The first time I saw the film I was saddened by the character of “Black.” It’s a terrific provocation of the filmmaker to give Chiron's third successive incarnation in the film that nickname (which was given to him by Kevin). Does he represent his race, either for the constructed position of the viewer (who must include Americans who are and are not Black), or for others around him, such as Kevin? I found Chiron’s post-prison persona terribly sad on the first viewing, though on the second I thought I could see in him, behind the mask, so to speak, a tenderness, and an ability to care. Kevin, who is married now and proudly shows Chiron a picture of his daughter, seem to believe he can help his friend by bringing this out in him. Which probably is what love can mean in brief encounters where a "relationship" is impossible. Ironically Kevin, always so cool, suave, knowing what to say and do, now admits to Chiron that he never had much self-respect, though this claim is now belied by the slightly but notably impassioned manner in which he describes his involvement with his present life, which is good after all, involving his wife and child and even his job. Kevin is more easily satisfied, while Chiron remains a figure of possibility.

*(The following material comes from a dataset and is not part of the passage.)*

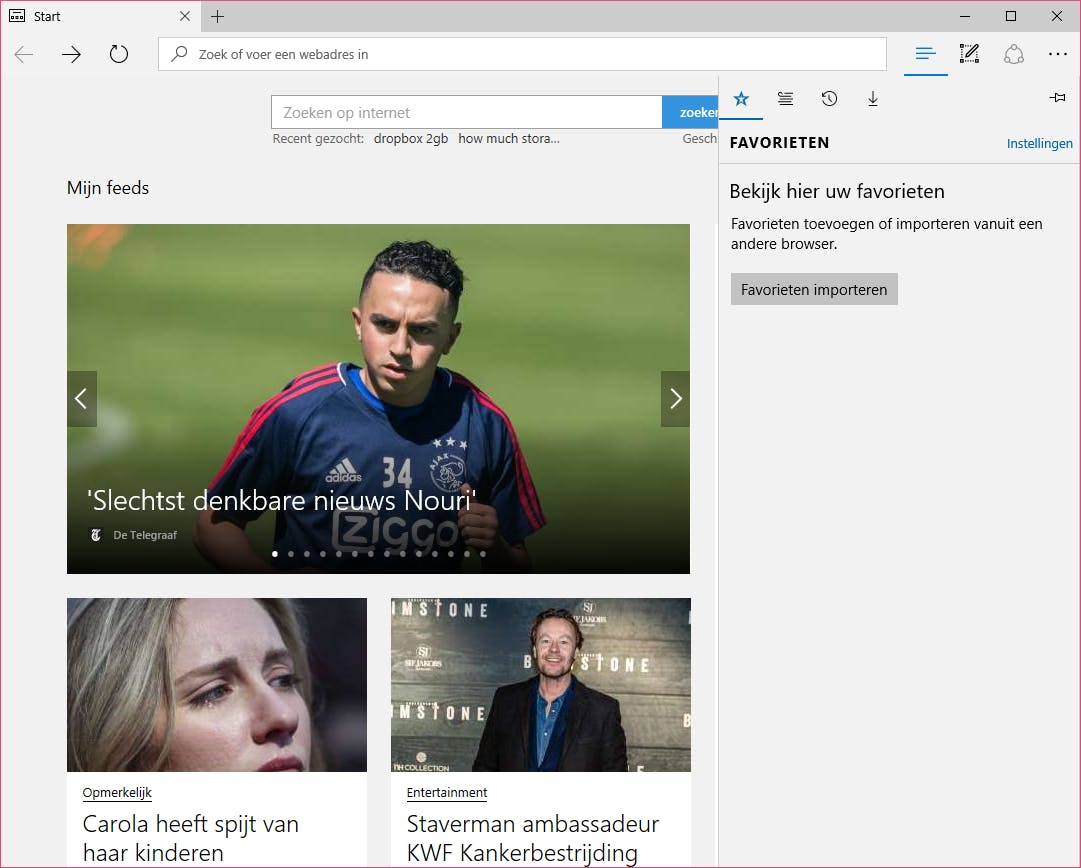The image size is (1081, 868).
Task: Click the magnifier in the address bar
Action: pyautogui.click(x=178, y=54)

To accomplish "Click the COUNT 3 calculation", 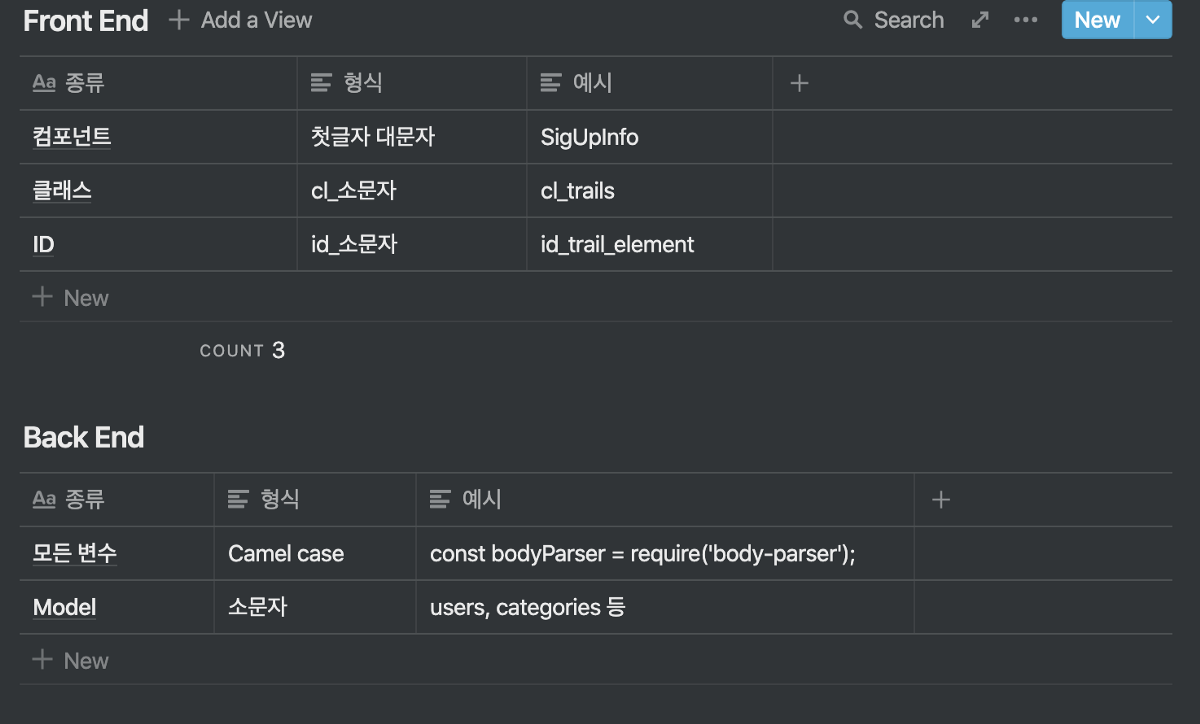I will point(243,350).
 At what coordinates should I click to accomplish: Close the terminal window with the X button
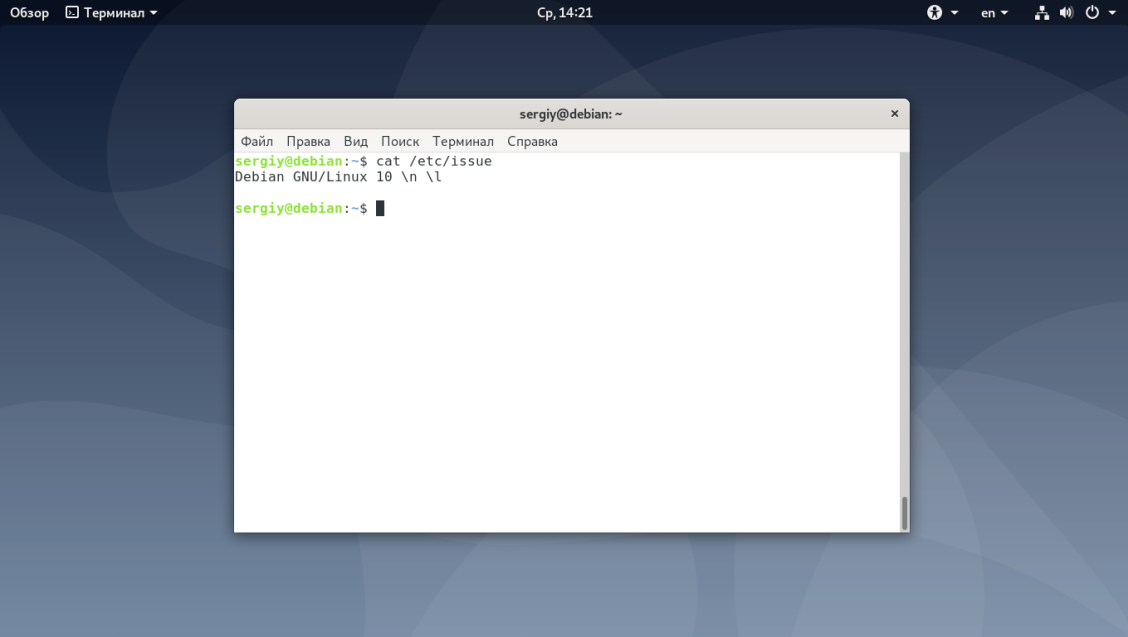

The film does end on a moment of hope. With the pietà of Kevin cradling the body of Chiron after love-making, nothing is said about what Chiron will do or experience next, what he will become. The aesthetic situation here is that Jenkins has shown us characters who are complementary opposites as ways of dealing with the problem of how to live as a gay Black man in America today that is also a drama with some of the poetic abstraction of many great figures in modern theater, fiction, and film. And it heightens this with a deft use of certain resources of visual style. The central idea here is the focus on the theatrical idea of a self that is constructed unstably between the non-being of emptiness or alienation and that of the mask. It probably is not possible in America today to view or make a film like this without also attributing to it the almost documentary realism that drives to want to ask such questions as: (for white viewers) Could it be that men like him deserve a chance? or (for black viewers): Will it always be like this? The film's ending with the cliché of the redemptive character of love is rendered ambiguous and uncertain, if only because Chiron cannot marry Kevin, their love is fleeting, and the question of Chiron's identity and possible mode of life remains unanswered and merely posed. The question of the future destiny of the Chirons will seem to many one upon the answer to which a great deal concerning American society today depends. Though it is not as if this question has not been posed before. Maybe politics, and therefore the future, belongs to society's losers.